Reproduce the rows below, changing "sidebar" to "side panel" and keeping everything else the same. Leave the pictures out of your answer.

# START OF Material provided

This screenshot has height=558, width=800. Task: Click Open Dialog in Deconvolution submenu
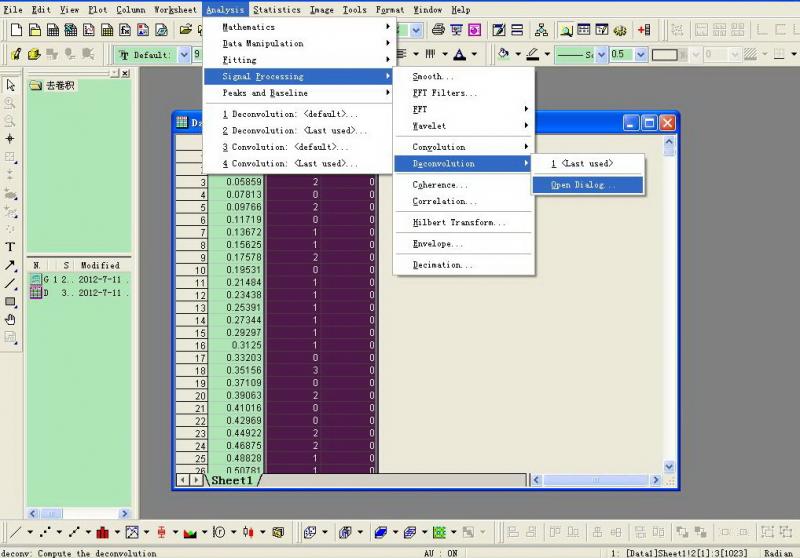pos(583,185)
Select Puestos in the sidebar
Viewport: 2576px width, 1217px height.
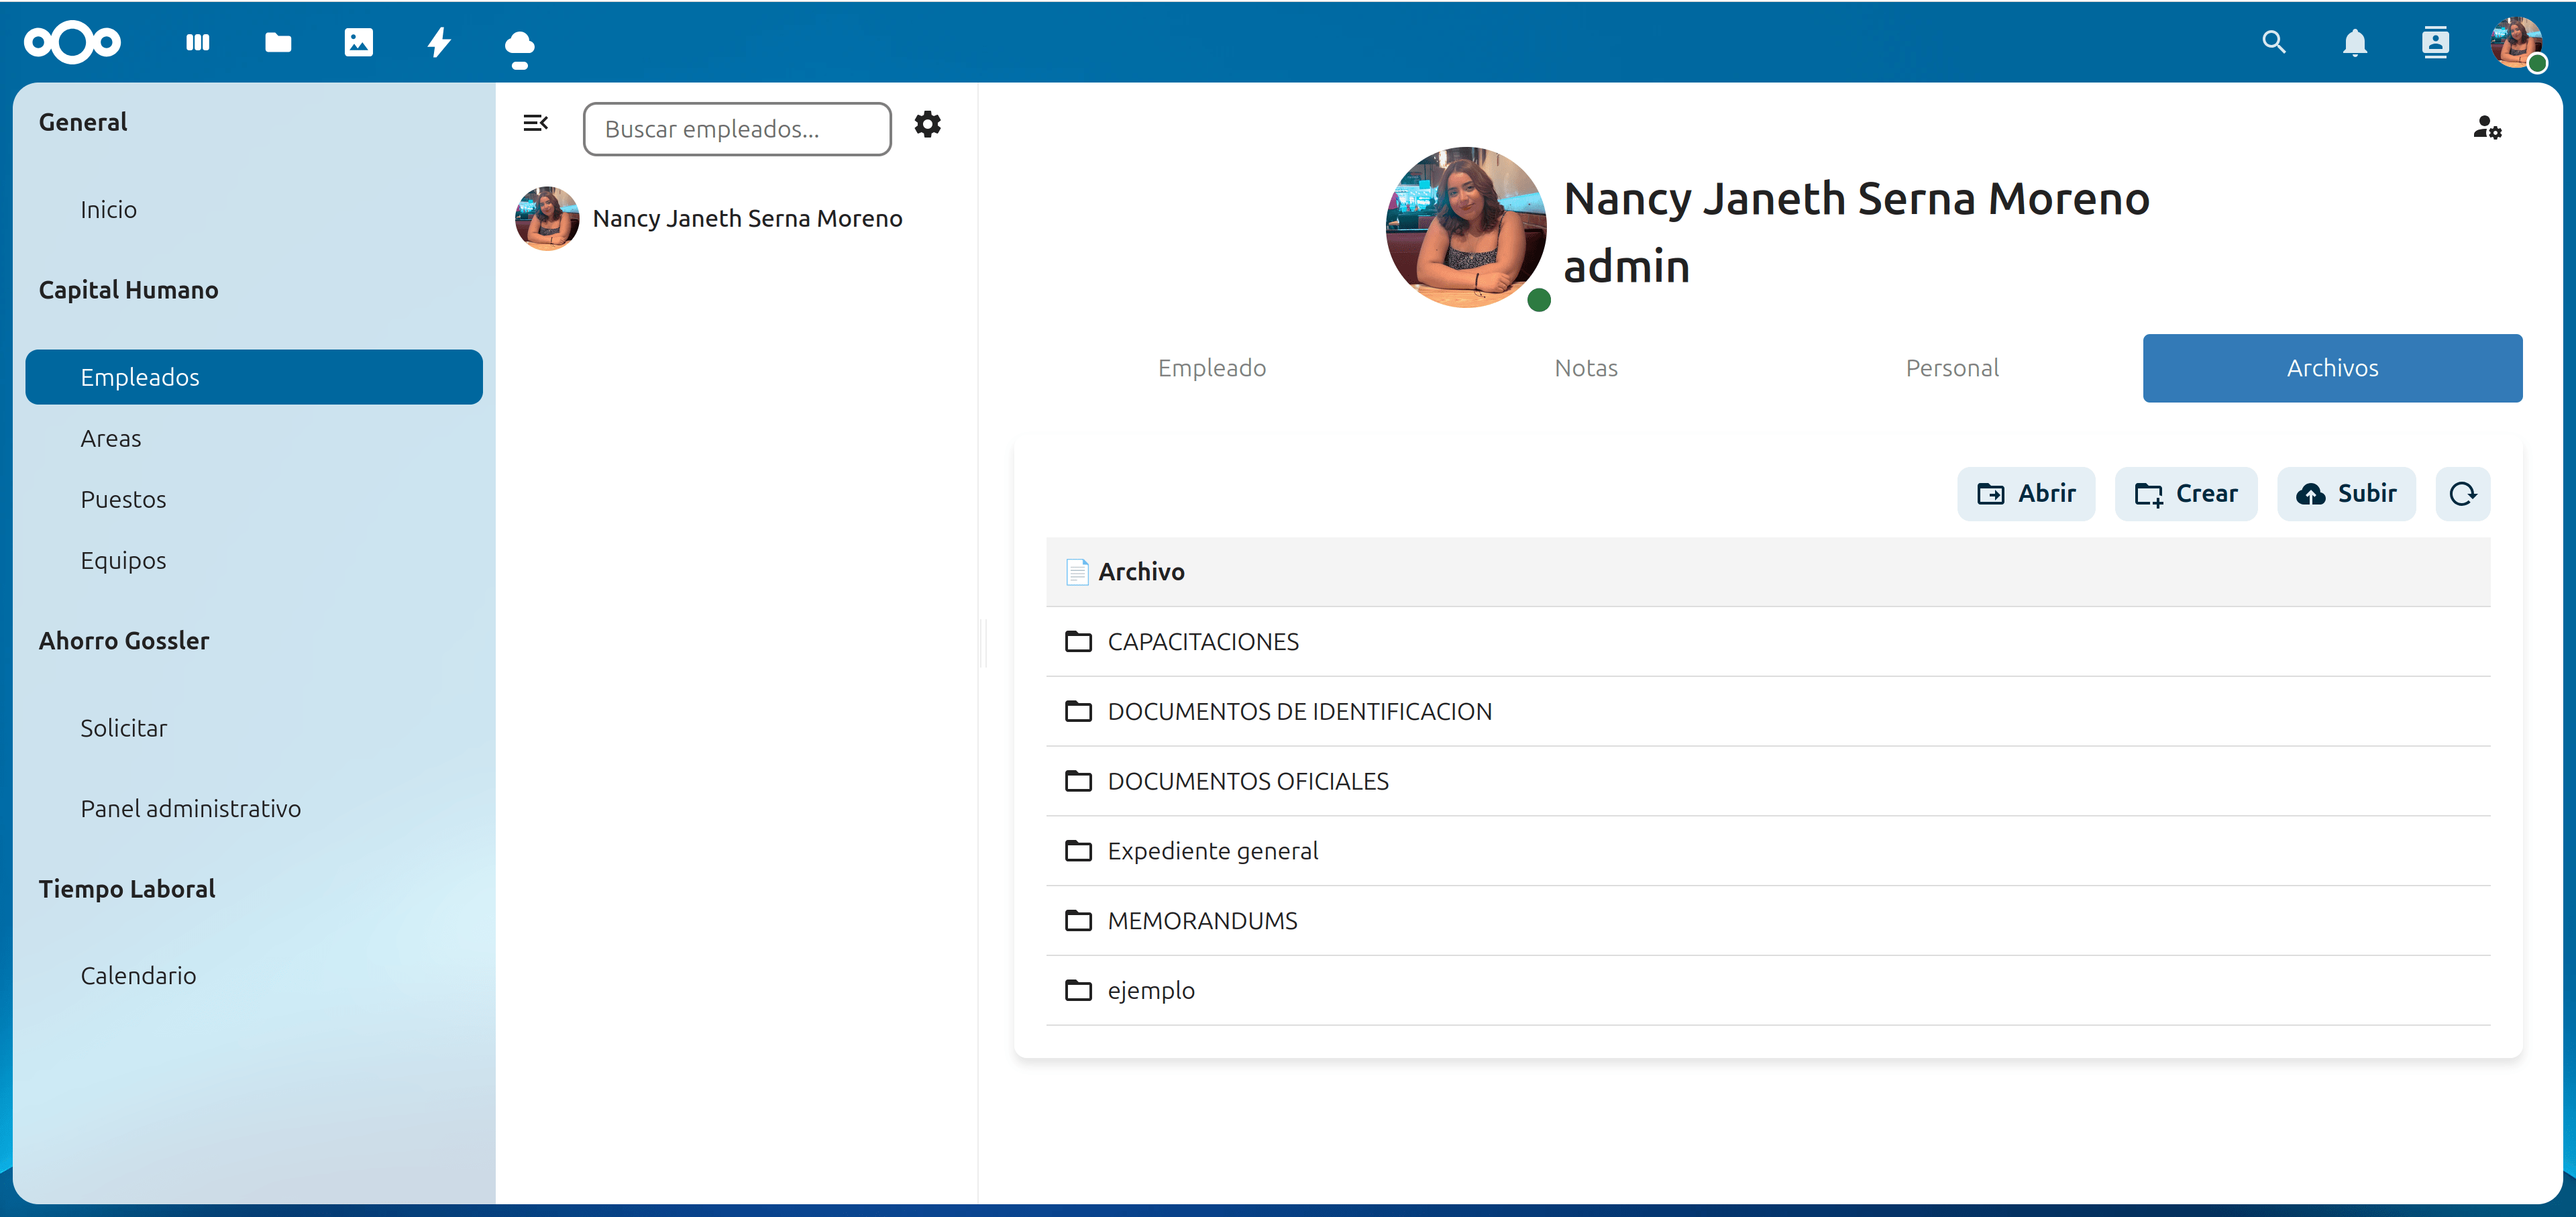point(123,499)
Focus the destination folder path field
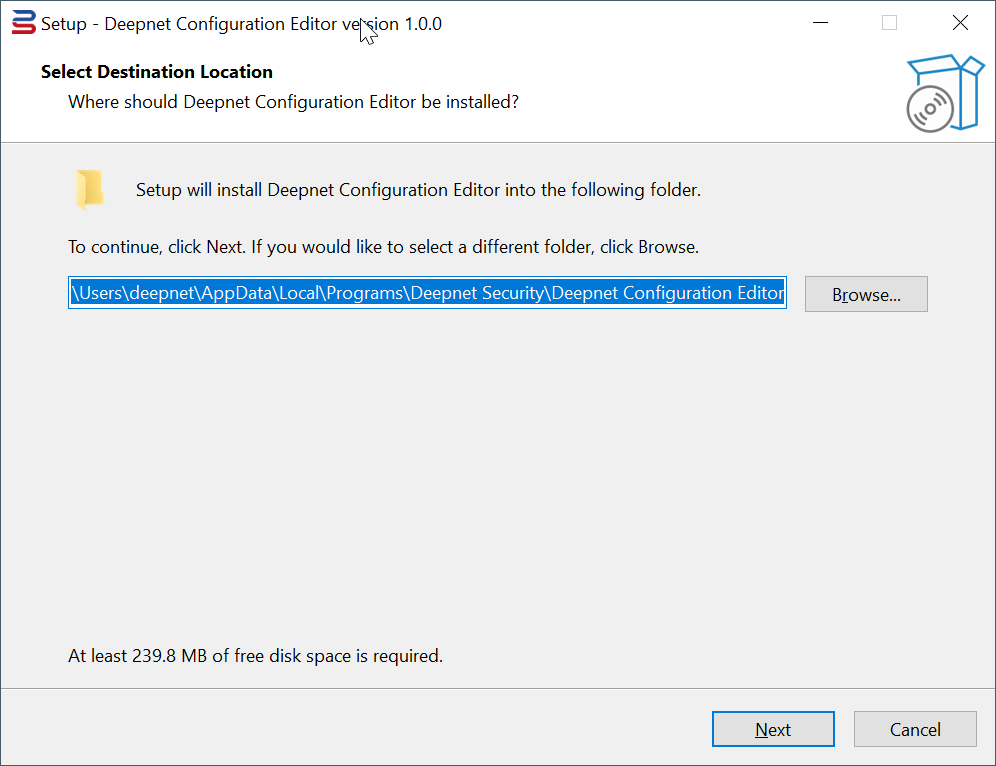Viewport: 996px width, 766px height. point(427,293)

# END OF Material provided

Answer to the problem:
This screenshot has height=558, width=800. Task: Click Open Dialog in Deconvolution submenu
pos(583,185)
Select Puestos in the side panel
Viewport: 2576px width, 1217px height.
point(123,499)
Focus the destination folder path field
Viewport: 996px width, 766px height. point(427,293)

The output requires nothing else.